---------- STUDY MATERIAL ----------

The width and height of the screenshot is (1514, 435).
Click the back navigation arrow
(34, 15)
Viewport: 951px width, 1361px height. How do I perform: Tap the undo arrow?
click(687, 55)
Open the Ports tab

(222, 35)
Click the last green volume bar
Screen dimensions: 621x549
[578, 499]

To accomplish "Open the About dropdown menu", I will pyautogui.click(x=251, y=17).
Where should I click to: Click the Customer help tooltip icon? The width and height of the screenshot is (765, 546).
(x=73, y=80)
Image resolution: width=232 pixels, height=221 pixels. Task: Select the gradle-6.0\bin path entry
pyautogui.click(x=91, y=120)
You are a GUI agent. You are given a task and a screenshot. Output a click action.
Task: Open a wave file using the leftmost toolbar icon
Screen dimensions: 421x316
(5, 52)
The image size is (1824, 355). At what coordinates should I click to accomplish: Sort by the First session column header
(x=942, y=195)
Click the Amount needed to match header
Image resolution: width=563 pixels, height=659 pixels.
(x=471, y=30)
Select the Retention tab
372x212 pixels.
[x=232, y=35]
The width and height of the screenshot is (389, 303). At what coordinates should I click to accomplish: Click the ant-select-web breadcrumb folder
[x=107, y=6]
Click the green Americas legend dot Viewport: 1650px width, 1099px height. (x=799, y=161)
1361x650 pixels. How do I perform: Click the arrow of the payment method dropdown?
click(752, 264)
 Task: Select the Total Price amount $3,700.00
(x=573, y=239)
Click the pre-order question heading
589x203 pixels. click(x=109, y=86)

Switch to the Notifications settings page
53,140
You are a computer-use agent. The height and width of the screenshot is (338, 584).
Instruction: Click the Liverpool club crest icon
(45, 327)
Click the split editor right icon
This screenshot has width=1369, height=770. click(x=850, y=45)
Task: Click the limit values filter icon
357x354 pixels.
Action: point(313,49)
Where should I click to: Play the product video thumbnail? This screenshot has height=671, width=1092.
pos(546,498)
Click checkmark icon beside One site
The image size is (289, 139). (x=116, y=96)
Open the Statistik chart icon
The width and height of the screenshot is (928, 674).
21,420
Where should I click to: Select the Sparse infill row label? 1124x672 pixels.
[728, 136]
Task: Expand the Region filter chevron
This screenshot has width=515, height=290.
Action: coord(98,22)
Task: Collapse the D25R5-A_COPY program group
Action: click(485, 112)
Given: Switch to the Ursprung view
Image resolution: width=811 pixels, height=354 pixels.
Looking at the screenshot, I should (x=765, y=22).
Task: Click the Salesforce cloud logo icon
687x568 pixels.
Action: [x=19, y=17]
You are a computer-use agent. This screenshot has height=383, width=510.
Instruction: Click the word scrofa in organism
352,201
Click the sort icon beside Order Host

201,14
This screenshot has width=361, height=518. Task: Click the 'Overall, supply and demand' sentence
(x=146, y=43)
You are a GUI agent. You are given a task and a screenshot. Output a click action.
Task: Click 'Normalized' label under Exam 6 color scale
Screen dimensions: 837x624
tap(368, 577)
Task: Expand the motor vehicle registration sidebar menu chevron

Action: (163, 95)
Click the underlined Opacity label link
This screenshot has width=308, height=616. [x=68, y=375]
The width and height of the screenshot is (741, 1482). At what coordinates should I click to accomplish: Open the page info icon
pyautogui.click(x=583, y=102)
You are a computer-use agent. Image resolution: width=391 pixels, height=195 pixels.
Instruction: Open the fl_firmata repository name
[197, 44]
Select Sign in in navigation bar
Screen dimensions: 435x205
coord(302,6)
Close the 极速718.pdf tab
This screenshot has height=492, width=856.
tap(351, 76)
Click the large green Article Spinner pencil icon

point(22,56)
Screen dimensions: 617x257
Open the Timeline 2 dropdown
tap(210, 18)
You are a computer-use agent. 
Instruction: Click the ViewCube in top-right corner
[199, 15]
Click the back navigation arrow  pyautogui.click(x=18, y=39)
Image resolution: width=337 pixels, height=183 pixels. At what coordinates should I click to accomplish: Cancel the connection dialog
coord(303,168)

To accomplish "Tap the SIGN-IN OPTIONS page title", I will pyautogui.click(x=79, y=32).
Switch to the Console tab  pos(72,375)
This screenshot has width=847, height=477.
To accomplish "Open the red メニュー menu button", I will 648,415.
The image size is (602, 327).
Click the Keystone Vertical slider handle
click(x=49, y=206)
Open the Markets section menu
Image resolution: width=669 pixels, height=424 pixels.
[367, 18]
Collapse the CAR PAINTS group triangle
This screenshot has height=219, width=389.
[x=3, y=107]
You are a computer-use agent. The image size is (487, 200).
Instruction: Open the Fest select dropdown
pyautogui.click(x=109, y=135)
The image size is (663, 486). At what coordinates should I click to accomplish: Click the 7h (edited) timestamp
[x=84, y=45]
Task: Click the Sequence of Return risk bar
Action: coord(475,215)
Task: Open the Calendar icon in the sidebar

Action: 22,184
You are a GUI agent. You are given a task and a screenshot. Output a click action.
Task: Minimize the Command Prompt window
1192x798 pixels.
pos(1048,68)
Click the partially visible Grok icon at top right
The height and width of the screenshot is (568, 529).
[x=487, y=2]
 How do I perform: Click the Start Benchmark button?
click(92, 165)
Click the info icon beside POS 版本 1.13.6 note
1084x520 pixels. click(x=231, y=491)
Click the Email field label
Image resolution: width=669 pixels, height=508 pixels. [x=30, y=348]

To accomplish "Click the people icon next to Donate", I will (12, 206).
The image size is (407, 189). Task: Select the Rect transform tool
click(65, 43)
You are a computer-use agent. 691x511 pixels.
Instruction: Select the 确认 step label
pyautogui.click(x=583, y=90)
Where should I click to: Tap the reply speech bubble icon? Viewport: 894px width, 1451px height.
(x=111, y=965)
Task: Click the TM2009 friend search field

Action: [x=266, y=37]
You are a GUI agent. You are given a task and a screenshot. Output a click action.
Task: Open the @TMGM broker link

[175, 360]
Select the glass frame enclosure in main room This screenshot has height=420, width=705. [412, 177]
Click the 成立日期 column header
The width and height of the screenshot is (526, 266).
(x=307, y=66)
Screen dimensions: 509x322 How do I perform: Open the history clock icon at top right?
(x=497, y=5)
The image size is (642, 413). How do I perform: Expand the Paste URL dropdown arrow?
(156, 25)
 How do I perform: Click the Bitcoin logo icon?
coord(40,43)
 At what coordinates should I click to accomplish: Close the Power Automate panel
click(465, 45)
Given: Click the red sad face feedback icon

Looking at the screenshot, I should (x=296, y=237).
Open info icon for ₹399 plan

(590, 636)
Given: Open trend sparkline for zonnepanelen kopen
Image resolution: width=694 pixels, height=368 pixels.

----------

== REQUIREMENT ==
Where a line of the entries holds the string "computer", include it in the count, and give only the final number.

== PROBLEM SOLUTION ==
6